[DOCUMENT EXCERPT]
——

# Sump is Done



## KaiserSousay (Nov 2, 2008)

Just some hind sight. Would have used 1 1/4 inch pipe for the siphion. Might have gone thru back wall, into closet for a much larger sump. 
Anyway, it is in and working. Just to refresh your memory, this is what got me going
http://www.aquariumlife.net/projects/diy-overflow/120.asp
Got all pipe and fittings worked out








Found a vessel that would fit in tank stand








Used shoe boxes as media holders








Thanx to Hoosier Tank, found an affordable pump, put it all in tank stand








After inital run, pulled it out and put holes in stand for pipes








I left the spray bar unglued so I could move it








Hope I didn`t stress the guys to much when drill met wood, they sure scattered  
Kind of a let down now that it`s done...Have another cabinet on the other side..
Hmmmmmm, maybe a canister fiter out of a 5 gallon bucket


----------



## hidenseek (Nov 13, 2005)

Is this for your 55g tank? What kind of pump are you using for the return? How is the flow from the spraybar?


----------



## cevvin (May 2, 2008)

Is that black pipe or did you paint/dye it?


----------



## afoctober2 (Apr 7, 2007)

I"m curious what size pipe did you use and what kind of pump did you match that up with


----------



## Hoosier Tank (May 8, 2007)

=D> 
Looks good and glad you were able to find everything to fit in your stand. Nice design on the overflows!!
I know what you mean about the "let down" when a project is completed. Almost a "Well, now what can I do?" kind of feeling.
Hope you are as happy with your pump as I am with mine. What size did you go with? I am going to write a review for CATALINA AQUARIUM so wait a while and see how it goes then you can add a reply in the reviews section. :thumb:


----------



## KaiserSousay (Nov 2, 2008)

Thanx all for the replies..I used 3/4 for the siphion and 1/2 for the return. The return pump is a CA-1800 with a flow rate of 750gph @ 0 head. I think I will take the ball valve out of the return and go with a gate valve for better control. I think return is 400-450gph, more or less. Even with the pump, and shipping, I have quite a bit less than $80 in the system. I like the Krylon Fusion paint, just hope my prep was good enough to make it last. 8) 
I did a power outage test, unplugged the pump and siphion stopped at the expected level :thumb: Plugged it back in, and siphion started again when tank reached it`s level.
BTW..most of this was done under the watchful eye of my wife, with that "can`t understand what you need this for" look.


----------



## remarkosmoc (Oct 19, 2005)

Looks nice. I did the same with 3/4" drain and 1/2" return. I too wish I had my drains bigger. Looks nice :thumb:


----------



## boredatwork (Sep 14, 2007)

KaiserSousay said:


> Hmmmmmm, maybe a canister fiter out of a 5 gallon bucket


I have been thinking about that for a while. I attempted a DIY sump with trickly wet/dry that was very similar to yours, but after having it up and running for a few days I finally tore it down. I couldn't take the noise. After a lot of research and experimentation I realized you cannot have a quiet sump without a pre-drilled tank. Or at least not safely.

——

[SET TASK A] Report each line of the records that contains the string "Customize", treating uppercase and lowercase letters as distinct.
The records are unrelated to the sump thread.

[RECORDED DATA]
——

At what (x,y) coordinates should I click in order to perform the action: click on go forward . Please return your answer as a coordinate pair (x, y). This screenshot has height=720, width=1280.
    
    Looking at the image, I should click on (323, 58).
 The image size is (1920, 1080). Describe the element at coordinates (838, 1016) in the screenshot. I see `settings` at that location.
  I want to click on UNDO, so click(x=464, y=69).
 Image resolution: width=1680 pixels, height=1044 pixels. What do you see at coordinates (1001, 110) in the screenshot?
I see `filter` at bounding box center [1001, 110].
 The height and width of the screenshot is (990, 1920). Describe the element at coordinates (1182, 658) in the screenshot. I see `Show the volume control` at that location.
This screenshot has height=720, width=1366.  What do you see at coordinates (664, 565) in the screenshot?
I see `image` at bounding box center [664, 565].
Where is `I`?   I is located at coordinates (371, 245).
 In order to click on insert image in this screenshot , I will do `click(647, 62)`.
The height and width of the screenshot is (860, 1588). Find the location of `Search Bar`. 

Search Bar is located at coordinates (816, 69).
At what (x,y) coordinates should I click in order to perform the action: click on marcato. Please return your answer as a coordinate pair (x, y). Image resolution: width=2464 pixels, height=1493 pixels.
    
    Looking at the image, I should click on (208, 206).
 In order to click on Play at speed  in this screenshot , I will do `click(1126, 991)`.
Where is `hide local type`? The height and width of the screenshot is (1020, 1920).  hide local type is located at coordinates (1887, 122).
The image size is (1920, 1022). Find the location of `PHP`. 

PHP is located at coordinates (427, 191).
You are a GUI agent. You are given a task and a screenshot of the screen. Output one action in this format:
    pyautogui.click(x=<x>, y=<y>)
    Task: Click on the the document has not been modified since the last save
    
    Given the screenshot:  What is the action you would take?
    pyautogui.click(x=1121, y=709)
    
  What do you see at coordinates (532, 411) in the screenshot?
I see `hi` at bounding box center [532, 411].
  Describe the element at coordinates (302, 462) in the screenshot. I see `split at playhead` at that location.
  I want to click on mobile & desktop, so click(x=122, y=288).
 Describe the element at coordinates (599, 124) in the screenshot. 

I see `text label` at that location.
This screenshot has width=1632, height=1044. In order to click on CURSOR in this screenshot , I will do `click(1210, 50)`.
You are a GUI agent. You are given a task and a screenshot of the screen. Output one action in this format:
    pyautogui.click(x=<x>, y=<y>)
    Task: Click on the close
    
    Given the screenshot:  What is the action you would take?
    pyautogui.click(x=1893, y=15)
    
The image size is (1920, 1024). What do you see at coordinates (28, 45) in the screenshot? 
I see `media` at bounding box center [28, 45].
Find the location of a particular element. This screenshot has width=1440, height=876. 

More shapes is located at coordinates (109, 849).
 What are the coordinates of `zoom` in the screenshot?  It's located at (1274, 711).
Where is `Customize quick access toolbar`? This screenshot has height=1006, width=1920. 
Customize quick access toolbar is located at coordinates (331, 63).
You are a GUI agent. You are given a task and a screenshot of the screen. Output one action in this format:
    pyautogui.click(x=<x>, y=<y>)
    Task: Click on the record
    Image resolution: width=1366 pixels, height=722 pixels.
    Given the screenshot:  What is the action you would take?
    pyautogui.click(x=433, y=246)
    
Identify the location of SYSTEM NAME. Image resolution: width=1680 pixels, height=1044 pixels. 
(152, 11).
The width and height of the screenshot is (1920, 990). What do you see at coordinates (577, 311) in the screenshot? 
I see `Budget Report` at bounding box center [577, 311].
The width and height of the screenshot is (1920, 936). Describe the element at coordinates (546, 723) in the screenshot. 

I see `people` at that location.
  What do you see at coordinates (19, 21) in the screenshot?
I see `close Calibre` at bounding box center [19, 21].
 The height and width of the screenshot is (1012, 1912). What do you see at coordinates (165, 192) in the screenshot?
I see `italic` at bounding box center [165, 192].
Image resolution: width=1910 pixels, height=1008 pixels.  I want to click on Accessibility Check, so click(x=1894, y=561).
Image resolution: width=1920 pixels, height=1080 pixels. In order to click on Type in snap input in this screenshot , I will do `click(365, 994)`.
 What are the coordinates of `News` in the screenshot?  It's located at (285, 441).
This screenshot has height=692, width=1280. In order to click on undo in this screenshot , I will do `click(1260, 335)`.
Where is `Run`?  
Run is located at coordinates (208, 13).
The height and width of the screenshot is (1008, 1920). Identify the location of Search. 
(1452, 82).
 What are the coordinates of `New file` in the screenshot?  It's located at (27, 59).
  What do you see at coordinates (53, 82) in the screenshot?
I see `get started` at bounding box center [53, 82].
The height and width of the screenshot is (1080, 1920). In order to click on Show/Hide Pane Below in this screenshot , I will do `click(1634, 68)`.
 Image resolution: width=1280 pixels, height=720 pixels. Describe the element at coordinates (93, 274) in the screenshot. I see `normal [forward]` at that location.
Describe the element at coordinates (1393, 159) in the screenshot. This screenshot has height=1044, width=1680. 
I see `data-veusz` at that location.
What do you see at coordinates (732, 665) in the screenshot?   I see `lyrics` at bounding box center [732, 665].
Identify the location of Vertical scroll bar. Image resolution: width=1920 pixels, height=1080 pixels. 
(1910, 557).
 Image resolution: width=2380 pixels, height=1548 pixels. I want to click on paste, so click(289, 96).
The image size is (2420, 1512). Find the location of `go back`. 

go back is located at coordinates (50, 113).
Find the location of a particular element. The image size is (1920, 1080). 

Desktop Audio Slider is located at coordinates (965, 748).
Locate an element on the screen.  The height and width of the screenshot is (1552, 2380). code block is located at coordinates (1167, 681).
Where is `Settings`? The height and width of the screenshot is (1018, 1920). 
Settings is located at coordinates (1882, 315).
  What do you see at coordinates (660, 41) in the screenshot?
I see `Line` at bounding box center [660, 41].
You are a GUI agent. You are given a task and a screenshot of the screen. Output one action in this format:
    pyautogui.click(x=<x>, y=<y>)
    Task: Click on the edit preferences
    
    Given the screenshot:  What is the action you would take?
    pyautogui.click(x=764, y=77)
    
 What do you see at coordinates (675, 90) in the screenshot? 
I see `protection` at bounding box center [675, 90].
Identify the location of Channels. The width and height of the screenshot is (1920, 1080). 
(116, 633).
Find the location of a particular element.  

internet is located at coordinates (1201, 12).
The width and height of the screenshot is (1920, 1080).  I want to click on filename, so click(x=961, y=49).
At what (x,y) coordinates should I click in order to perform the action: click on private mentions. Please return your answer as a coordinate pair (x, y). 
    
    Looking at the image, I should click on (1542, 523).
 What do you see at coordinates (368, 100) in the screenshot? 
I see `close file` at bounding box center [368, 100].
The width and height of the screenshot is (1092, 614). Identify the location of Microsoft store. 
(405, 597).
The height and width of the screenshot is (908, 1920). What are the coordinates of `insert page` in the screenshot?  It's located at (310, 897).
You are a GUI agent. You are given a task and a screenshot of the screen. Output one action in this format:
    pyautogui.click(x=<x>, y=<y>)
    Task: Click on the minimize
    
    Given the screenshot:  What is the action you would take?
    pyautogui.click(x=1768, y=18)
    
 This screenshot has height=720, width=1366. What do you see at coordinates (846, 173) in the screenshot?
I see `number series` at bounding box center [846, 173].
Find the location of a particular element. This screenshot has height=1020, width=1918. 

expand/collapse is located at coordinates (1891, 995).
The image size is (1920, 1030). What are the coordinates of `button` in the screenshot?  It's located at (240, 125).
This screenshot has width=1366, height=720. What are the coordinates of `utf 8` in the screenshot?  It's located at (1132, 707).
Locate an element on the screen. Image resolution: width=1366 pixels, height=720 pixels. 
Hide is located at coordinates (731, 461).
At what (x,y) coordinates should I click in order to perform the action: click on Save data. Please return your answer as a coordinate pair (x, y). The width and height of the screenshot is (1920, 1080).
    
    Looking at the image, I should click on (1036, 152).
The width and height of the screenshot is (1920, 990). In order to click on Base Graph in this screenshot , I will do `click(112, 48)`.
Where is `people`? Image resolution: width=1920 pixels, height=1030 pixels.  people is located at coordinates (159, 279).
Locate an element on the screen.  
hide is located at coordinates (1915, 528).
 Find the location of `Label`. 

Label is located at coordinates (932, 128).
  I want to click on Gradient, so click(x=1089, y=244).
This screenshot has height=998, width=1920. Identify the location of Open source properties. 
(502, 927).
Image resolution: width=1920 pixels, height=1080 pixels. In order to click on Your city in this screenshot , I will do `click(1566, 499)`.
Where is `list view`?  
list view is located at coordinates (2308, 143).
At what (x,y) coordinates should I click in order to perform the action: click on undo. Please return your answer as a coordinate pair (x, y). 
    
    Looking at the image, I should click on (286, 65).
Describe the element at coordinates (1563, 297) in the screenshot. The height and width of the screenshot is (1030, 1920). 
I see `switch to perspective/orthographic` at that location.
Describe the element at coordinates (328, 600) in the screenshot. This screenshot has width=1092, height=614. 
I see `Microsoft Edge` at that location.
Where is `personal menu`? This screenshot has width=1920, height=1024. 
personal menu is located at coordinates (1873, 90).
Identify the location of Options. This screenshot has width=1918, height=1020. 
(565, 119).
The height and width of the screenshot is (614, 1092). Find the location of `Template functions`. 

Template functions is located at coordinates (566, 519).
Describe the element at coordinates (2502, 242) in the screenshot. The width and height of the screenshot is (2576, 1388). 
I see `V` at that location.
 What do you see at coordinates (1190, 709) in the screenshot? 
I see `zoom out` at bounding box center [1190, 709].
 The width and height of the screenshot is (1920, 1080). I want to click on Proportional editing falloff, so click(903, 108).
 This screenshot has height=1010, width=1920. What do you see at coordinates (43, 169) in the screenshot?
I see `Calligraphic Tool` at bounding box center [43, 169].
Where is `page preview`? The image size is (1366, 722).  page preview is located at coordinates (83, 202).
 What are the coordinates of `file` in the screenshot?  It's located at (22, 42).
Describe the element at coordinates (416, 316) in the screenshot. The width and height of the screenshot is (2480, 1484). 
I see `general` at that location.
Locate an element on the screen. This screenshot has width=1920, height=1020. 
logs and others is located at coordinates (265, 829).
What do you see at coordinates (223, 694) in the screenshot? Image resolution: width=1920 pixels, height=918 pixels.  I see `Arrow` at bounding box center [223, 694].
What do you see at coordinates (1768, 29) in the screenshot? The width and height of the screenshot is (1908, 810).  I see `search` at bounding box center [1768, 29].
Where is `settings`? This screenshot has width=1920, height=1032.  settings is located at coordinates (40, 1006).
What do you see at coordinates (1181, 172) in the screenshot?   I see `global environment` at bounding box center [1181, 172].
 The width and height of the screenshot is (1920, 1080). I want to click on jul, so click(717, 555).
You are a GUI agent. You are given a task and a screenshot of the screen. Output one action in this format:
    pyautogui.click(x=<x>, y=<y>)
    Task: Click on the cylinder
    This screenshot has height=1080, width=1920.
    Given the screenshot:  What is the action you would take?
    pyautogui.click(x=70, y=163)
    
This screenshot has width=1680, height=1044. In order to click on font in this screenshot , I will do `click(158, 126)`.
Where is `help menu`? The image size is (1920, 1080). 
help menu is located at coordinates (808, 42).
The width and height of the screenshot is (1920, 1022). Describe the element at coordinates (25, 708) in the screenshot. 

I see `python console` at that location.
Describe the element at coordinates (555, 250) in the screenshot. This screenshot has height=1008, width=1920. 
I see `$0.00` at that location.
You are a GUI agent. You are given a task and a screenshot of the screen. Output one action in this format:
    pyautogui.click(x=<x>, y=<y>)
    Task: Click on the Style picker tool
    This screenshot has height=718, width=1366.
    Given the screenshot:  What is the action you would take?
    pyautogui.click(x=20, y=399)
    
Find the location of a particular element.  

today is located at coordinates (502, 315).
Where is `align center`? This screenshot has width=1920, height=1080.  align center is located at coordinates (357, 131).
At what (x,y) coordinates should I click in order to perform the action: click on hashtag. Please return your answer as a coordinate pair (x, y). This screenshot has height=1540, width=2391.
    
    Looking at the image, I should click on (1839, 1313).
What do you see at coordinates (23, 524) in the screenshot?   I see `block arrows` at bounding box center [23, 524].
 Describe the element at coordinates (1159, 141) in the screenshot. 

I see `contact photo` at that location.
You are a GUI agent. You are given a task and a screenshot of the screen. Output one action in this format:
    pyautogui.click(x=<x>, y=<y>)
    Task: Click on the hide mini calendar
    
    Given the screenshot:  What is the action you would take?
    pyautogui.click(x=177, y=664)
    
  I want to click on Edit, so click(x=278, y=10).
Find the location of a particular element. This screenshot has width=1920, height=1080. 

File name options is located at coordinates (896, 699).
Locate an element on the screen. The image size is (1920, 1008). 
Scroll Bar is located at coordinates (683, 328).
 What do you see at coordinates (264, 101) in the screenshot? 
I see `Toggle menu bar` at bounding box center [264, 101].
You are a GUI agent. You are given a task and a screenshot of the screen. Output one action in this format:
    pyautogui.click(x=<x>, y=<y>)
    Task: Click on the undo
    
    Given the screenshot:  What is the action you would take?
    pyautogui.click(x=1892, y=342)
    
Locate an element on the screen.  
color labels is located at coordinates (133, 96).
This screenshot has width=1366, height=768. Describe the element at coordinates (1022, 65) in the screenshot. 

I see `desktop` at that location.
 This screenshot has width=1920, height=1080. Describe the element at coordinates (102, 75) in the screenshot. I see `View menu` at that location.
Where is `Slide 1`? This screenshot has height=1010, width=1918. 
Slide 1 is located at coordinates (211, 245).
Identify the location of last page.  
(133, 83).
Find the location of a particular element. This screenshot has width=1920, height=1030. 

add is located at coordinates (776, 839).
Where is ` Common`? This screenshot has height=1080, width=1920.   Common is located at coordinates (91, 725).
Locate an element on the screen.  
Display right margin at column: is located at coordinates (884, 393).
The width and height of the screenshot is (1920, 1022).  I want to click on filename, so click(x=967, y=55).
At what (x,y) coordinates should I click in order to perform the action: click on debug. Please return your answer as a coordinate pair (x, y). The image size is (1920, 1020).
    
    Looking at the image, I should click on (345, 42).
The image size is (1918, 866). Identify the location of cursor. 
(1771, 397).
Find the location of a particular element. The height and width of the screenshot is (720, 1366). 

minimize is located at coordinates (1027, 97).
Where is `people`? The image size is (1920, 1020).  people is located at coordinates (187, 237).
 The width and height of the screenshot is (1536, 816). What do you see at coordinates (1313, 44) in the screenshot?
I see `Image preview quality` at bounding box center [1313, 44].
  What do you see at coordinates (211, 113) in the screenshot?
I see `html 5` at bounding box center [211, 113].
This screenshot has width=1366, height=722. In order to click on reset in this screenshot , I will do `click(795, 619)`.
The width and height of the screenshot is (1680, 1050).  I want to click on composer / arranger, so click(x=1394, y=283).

——

[SET TASK B] In the sump thread, which model of return pump does KaiserSousay say was used?

[CORRECT OUTPUT A]
Where is `Customize quick access toolbar`? This screenshot has height=1006, width=1920. 
Customize quick access toolbar is located at coordinates (331, 63).

[CORRECT OUTPUT B] A CA-1800.